A prática da justiça com as próprias mãos no Brasil

Enviada em 12/02/2018

A Lei de Talião, oriunda da Babilônia e famosa pela célebre frase “olho por olho, dente por dente”, consiste na reciprocidade do crime e da pena. O que acontece é que, no Brasil atual, uma parcela da população, revoltada com o aumento de violência nas ruas, reage tentando se proteger e procura fazer justiça com as próprias mãos, apoiando-se no mesmo princípio da lei de Talião, escrita há quase dois mil anos antes de Cristo. A lentidão do Poder Judiciário e as falhas nas segurança pública contribuem para esse feito, ocasionando uma guerra civil que busca justiça.

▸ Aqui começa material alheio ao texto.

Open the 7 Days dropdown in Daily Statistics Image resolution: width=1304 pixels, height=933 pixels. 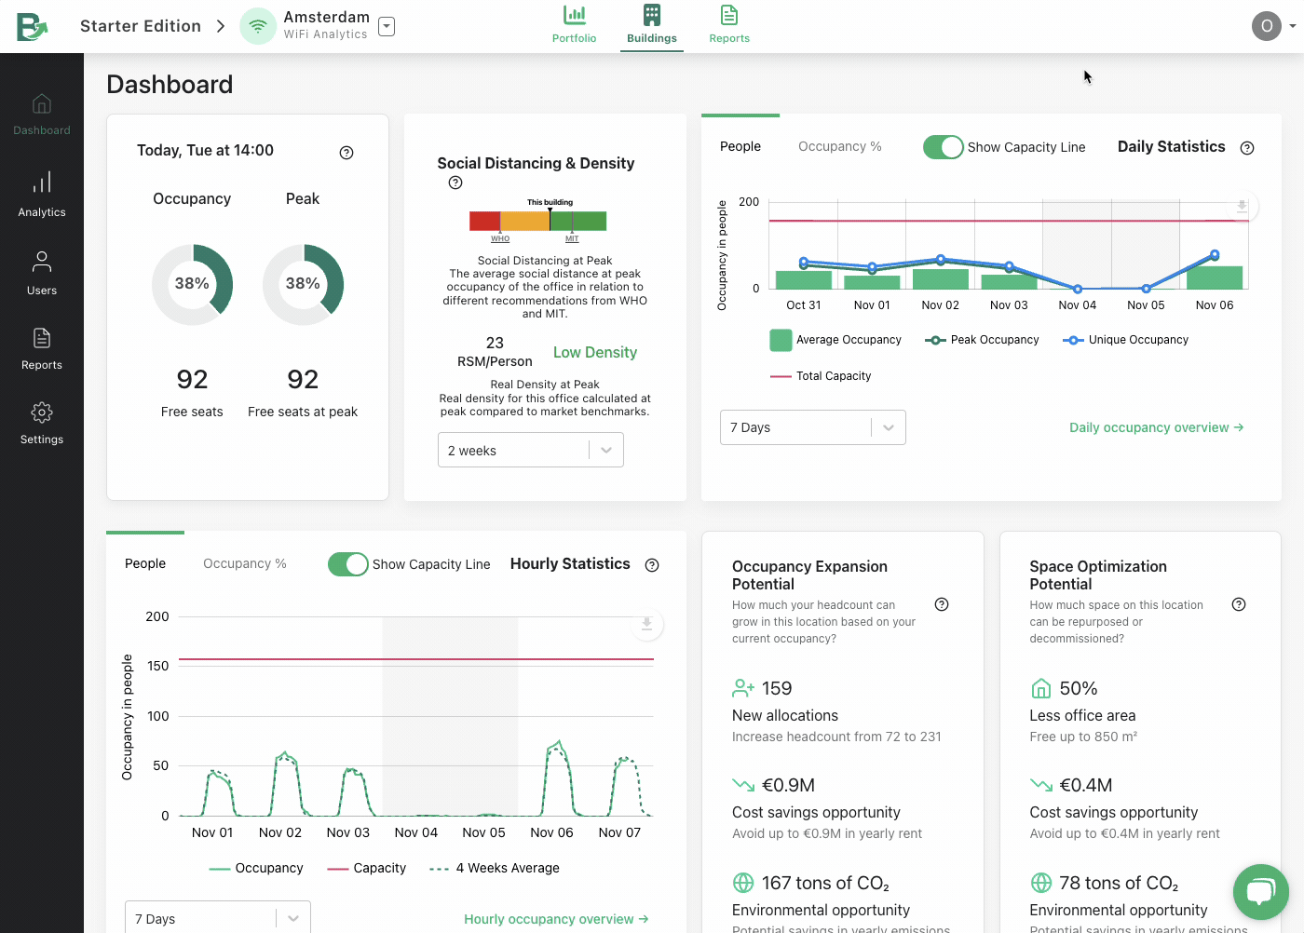click(812, 427)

Em princípio, é preciso refletir e compreender a reação da população e dos chamados “justiceiros”, que funcionam como uma espécie de júri popular. Muitos brasileiros, lesionados pelo descaso com a segurança pública e com o aumento da criminalidade, tendem a apoiar essas milícias linchadoras, assumindo o papel dos órgãos competentes e cometendo outro crime contra os criminosos: a violência. O problema é que, além de fazer justiça com as próprias mãos ser uma prática ilegal, essa barbárie coopera para o caos social e demove a autonomia do Poder Judiciário.

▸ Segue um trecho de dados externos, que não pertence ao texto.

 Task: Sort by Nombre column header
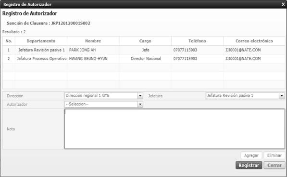click(93, 41)
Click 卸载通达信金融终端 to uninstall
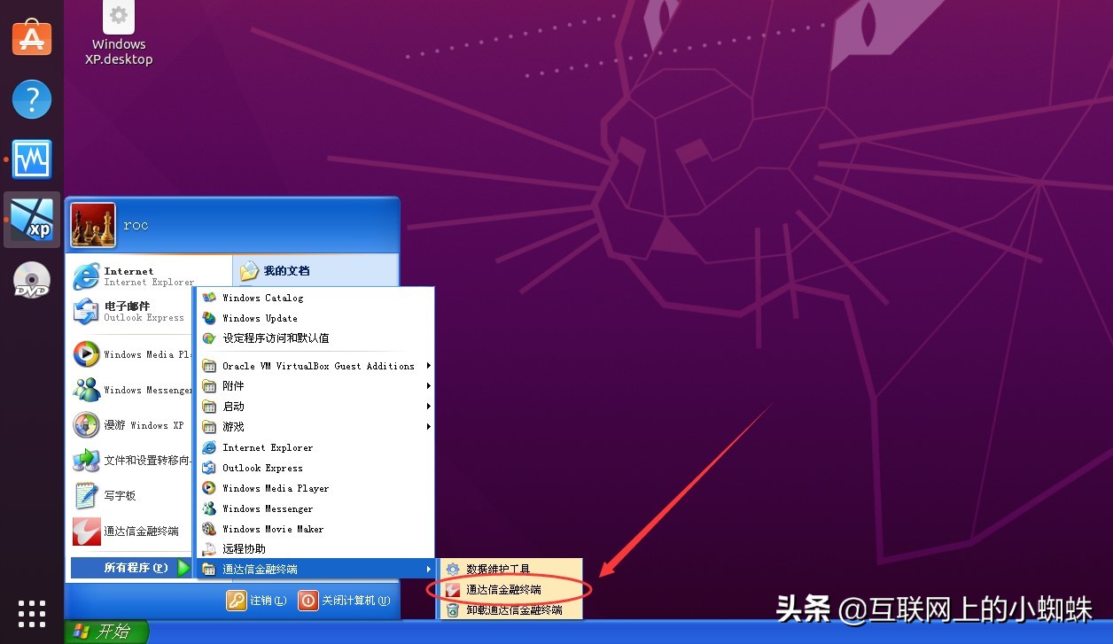Image resolution: width=1113 pixels, height=644 pixels. 512,608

De modo análogo, é também importante compreender que os linchamentos podem muitas vezes atingir patamares maiores. O ódio popular, por exemplo, levantou uma grande repercussão na internet após um adolescente de 17 anos no interior de São Paulo acusado de furto ter sua testa tatuada, crime este configurado como tortura.

Desse modo, fica explícito que os linchamentos, componentes da realidade social brasileira, são medidas extremistas e de caráter paliativo, pois não atacam diretamente a criminalidade e servem mais como vingança pessoal do que como ferramente de ordem social. É necessário, primeiramente, que a população fiscalize e reivindique melhorias no sistema judiciário e que esse cumpra o seu papel com excelência, sem morosidade. O governo deve, juntamente com a mídia, promover campanhas educacionais para conscientizar a sociedade acerca da violência como um mau para a contemporaneidade. Além disso, aumentar o policiamentos nas ruas e estimular debates pluralistas com sociólogos e profissionais capacitados nas escolas e universidades também são medidas úteis para que a justiça seja encontrada e aplicada de modo correto, conforme o desejo da população.